I do not agree that Nordstrom should be allowed to move to Gateway. The Gateway pact, with size restrictions on such big-box retailers, was set in place to protect long-time Main Street and downtown merchants. Changing the rules of conduct at Gateway at this time sends the clear signal that Salt Lake City once and for all concedes that Main Street is of secondary importance to city planners.
You want chopped liver? Imagine how much of it Meier & Frank could buy with its $20 million downtown investment dollars. They believed there would be two major retailers downtown. Forgetting the contribution of Meier & Frank in deference to Nordstrom is a slap.
Personally, I happen to like Gateway. I shop and eat there and spent a good part of the Olympics there.

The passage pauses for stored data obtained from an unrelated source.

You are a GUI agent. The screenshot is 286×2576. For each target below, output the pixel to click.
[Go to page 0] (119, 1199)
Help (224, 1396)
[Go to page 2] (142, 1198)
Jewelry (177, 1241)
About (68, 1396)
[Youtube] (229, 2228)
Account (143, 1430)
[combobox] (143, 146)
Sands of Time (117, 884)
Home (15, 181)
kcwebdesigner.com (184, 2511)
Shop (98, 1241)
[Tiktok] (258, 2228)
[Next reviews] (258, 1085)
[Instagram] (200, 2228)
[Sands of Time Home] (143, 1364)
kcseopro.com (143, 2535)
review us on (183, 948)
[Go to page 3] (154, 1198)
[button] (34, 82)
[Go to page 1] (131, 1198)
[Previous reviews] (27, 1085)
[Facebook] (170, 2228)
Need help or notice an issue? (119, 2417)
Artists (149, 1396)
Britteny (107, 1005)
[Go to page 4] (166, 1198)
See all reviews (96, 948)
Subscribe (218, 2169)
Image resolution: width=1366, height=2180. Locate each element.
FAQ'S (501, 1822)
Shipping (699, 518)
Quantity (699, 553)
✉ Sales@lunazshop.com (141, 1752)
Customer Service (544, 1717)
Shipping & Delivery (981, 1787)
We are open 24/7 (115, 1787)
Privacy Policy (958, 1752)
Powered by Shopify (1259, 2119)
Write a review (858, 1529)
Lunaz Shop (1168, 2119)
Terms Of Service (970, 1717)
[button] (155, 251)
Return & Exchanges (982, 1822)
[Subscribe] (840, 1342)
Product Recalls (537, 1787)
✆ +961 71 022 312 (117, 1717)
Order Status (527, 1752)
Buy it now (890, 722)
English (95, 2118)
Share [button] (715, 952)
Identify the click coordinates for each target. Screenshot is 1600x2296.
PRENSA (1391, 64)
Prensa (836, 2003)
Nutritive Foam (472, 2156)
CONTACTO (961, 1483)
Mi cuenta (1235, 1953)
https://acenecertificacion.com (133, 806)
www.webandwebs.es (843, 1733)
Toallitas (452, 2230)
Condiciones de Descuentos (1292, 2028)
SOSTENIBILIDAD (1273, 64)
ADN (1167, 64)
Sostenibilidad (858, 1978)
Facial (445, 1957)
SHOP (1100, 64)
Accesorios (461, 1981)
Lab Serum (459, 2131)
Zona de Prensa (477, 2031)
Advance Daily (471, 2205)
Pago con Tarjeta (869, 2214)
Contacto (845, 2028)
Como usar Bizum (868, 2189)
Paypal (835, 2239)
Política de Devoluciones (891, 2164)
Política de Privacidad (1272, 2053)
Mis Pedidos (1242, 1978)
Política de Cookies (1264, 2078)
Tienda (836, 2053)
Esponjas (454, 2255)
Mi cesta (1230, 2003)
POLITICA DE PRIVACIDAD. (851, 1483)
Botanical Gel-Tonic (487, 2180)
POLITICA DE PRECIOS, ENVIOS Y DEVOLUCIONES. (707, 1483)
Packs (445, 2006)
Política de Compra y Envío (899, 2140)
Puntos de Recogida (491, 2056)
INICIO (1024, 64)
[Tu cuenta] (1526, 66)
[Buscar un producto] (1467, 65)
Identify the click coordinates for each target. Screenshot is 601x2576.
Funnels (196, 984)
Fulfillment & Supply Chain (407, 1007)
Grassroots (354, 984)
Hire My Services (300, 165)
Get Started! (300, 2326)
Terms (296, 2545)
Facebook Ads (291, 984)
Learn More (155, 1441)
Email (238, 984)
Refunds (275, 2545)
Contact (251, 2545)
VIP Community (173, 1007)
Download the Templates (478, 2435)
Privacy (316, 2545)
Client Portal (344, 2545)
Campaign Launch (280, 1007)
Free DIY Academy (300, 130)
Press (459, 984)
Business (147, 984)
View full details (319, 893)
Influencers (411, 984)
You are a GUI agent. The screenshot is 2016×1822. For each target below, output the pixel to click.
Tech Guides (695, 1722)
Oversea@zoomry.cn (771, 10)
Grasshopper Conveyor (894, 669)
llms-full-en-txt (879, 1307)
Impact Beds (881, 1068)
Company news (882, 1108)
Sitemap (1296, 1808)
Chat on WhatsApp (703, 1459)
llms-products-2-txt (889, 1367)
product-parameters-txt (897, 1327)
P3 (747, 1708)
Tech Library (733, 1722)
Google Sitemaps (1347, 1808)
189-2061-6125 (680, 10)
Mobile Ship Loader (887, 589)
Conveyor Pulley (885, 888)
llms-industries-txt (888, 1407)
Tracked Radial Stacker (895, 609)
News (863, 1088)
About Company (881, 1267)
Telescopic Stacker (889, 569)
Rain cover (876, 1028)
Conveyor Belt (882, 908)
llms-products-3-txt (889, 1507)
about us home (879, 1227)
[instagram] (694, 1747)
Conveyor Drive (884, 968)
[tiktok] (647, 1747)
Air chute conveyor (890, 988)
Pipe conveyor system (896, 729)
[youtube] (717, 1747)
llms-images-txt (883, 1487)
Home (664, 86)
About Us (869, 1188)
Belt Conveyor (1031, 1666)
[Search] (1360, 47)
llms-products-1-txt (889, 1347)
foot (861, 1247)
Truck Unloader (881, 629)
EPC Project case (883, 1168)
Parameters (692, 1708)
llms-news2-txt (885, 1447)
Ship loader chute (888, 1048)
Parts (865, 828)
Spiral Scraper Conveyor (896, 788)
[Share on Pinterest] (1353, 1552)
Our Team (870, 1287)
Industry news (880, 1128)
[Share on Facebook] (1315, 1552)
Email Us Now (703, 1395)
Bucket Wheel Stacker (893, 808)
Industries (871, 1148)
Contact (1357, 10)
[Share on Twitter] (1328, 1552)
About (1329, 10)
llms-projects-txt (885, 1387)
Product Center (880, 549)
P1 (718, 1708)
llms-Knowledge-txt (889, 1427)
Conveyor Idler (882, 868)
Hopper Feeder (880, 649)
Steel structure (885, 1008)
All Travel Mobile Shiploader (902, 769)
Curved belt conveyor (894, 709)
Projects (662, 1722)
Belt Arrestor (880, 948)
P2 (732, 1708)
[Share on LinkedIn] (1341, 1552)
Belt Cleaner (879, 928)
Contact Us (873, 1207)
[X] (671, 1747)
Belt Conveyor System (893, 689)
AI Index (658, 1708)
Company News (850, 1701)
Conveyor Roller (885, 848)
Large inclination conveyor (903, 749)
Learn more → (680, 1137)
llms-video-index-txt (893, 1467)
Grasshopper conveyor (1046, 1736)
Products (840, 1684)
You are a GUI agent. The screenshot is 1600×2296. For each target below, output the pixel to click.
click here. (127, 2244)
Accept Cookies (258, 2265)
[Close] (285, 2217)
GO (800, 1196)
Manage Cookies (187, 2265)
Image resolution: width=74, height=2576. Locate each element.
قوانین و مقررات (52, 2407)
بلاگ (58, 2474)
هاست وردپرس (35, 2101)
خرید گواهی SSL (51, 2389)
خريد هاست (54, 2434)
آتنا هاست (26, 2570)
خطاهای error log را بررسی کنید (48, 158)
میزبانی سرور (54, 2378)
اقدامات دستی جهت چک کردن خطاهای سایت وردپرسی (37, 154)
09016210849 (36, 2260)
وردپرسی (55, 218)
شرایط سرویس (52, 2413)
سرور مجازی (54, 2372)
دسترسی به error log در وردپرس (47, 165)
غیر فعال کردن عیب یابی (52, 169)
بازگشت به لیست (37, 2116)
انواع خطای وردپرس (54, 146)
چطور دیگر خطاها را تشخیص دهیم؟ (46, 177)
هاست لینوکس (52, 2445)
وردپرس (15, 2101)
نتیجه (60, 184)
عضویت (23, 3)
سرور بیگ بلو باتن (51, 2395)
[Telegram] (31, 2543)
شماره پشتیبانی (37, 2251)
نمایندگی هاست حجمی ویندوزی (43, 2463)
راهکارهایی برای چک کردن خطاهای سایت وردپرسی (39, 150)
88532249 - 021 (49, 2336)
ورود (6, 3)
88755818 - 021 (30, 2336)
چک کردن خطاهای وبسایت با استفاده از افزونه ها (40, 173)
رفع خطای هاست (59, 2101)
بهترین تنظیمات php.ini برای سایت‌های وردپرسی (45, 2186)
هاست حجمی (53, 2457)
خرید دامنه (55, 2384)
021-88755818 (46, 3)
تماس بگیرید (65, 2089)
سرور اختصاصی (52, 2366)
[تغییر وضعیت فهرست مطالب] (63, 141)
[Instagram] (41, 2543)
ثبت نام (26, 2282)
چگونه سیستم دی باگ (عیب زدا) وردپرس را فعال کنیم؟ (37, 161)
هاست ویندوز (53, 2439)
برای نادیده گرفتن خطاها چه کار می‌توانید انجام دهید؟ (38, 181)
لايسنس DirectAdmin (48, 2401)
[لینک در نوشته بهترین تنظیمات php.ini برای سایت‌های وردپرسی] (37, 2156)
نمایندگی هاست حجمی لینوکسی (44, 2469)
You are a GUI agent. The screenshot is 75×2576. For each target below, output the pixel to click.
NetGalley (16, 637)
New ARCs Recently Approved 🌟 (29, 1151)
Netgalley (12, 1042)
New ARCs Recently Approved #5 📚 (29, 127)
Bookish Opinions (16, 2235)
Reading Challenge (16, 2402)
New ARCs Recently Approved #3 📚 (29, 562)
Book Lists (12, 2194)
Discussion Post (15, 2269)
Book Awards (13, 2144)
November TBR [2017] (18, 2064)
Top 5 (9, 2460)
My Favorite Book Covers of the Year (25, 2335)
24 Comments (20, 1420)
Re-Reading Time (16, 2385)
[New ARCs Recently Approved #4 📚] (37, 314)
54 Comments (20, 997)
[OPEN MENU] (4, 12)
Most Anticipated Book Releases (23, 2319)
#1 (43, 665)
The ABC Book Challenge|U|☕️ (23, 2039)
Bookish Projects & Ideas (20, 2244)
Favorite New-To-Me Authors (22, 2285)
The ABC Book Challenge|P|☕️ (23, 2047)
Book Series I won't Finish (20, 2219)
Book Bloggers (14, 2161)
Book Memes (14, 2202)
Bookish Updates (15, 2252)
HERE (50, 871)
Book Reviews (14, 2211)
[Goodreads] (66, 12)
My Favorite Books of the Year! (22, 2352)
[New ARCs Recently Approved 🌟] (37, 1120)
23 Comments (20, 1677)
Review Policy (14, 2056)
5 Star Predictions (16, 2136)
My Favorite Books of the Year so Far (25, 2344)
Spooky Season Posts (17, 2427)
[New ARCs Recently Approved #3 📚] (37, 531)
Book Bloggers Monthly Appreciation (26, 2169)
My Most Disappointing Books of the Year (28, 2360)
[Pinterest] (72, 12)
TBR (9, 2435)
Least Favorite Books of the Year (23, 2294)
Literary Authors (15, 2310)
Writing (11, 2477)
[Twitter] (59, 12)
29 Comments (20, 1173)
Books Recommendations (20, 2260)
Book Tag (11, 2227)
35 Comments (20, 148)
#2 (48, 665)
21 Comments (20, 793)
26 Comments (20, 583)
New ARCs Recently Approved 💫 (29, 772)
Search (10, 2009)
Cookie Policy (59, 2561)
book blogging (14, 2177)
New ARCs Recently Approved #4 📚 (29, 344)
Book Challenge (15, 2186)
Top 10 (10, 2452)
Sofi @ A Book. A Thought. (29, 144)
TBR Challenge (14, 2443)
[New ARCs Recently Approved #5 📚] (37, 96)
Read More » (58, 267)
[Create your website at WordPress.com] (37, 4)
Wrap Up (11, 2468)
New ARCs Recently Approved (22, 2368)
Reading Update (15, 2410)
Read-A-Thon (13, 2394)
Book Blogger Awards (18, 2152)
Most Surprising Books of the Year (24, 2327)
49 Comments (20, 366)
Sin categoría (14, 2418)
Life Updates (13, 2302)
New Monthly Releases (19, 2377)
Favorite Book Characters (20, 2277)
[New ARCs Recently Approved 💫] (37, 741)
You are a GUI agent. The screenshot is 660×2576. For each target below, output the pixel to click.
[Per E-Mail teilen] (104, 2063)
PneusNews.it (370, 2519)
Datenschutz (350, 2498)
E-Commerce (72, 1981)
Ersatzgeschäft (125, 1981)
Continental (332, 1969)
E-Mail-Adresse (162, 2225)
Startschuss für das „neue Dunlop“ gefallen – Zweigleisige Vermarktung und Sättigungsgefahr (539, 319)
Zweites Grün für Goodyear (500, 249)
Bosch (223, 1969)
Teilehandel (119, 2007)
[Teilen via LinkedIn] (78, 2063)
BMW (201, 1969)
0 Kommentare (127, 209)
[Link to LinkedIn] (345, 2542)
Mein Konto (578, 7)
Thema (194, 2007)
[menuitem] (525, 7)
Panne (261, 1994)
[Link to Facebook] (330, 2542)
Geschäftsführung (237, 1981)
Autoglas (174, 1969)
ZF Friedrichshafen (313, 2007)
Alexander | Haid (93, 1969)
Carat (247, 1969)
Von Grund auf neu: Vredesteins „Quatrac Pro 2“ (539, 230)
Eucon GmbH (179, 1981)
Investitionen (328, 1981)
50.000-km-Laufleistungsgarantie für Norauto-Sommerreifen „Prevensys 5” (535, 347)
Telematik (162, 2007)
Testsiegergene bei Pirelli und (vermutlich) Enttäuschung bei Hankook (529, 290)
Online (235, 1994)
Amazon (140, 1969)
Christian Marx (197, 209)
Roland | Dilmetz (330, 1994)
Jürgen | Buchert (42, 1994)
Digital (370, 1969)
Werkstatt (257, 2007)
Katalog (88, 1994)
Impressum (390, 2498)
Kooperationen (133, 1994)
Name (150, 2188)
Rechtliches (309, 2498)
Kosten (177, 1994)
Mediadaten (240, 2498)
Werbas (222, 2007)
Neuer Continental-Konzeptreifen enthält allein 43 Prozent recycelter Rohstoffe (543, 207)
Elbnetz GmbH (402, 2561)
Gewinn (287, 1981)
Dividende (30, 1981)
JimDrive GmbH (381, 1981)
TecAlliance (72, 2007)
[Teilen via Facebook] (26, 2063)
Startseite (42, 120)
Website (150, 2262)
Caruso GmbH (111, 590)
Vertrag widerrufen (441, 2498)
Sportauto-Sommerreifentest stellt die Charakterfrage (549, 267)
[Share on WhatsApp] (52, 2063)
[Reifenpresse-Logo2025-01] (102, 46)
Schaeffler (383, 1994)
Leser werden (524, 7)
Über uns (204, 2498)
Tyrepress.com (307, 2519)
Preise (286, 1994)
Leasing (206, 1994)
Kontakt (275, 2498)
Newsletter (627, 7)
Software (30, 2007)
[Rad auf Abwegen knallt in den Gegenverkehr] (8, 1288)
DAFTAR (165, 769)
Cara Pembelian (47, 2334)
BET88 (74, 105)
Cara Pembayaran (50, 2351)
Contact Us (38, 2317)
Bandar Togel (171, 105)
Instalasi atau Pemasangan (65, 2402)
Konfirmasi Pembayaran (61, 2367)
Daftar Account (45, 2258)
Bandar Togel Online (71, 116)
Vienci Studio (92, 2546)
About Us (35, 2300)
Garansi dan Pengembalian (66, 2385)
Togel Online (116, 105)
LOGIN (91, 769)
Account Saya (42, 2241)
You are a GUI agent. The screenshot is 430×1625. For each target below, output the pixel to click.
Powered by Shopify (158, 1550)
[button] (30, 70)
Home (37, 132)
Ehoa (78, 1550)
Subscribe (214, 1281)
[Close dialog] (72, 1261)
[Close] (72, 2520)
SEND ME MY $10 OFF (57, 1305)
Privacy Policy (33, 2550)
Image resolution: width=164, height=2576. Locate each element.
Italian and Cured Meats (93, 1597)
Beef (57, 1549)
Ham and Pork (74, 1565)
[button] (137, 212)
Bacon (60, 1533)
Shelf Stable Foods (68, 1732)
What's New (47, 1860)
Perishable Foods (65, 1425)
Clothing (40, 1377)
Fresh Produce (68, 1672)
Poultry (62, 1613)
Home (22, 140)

I’m not privy to how Gateway is doing financially, but my own guess is that it’s doing as well as can be expected for a new venture. And it’s doing so without Nordstrom.
Conversely, there’s no denying that Gateway subtracts from a vital downtown. Now, politics and machinations once again pit large institutions like Nordstrom, united with politically savvy developers like the Boyer Company, at odds with the historic, smallish and less influential downtown institutions that still survive downtown.
The Salt Lake City Redevelopment Agency recently awarded City Weekly $20,000 to move to Main Street. While gracious, that sum hardly offsets the additional costs of moving 35 employees and doing business there. Why should we invest in Main Street if the city itself cannot muster the courage to honor and support that investment? Maybe we should move to Gateway where there are no traffic cops.
I also disagree with the mayor that parking fees need to be increased to address budget shortfalls, moving from 25 cents for 20 minutes to just 15 minutes. A normal business might try lowering fees to attract volume. So, Rocky, now is the perfect time to embrace your reputation for firing people. Get rid of $500,000 in the form of those cranky meter maids of both sexes. Every day, consumers are ticketed while nearby parking slots go empty. I’ve got 10 years worth of them myself.
If the city must raise parking fees, it should at the same time take the clock off of the meters altogether. Allow people to pay for as much time as they need or want. Earn city revenue fair and square. Curtail the ticket-writing, revenue-generating frenzy or watch downtown wither.
Everyone knows that parking needn’t be free, but we don’t like cutting short business or shopping only to find a ticket on the windshield.
Finally, Rocky, don’t even mess with golf fees. With a glut of area golf courses, it’s lower fees that will attract more golfers, thus more revenue, not the other way around. Remember what happened to Deedee? Golfers are still pissed. Golfers vote, and I’m a 14 handicap.